Work through the records that follow and return each line containing the word "video".

+++ PROVIDED MATERIAL +++

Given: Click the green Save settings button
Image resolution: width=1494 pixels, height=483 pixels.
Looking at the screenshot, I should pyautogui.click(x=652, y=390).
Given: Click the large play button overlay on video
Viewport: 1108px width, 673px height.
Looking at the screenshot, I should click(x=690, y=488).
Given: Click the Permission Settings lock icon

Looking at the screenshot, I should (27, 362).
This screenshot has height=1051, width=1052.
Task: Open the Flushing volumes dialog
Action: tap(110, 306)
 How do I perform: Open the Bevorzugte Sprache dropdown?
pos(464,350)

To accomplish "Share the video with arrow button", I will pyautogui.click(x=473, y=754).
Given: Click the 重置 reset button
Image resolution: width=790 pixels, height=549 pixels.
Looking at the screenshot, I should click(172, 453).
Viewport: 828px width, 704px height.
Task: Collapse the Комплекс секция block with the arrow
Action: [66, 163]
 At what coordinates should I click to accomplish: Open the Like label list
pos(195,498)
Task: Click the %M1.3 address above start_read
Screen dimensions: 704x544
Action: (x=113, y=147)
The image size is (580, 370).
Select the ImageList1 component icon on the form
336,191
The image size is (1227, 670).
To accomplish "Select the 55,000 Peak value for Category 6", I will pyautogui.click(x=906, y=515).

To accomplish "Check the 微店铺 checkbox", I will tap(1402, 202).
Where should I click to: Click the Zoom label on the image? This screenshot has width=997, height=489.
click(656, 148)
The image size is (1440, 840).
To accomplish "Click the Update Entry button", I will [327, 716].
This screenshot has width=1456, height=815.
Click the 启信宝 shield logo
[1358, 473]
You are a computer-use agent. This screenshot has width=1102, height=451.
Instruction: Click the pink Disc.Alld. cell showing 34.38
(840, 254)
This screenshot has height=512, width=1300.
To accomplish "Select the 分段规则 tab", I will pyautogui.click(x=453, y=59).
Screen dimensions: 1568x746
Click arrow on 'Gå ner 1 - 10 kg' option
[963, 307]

+++

PROBLEM SOLUTION ▸
Given: Click the large play button overlay on video
To accomplish "Share the video with arrow button", I will pyautogui.click(x=473, y=754).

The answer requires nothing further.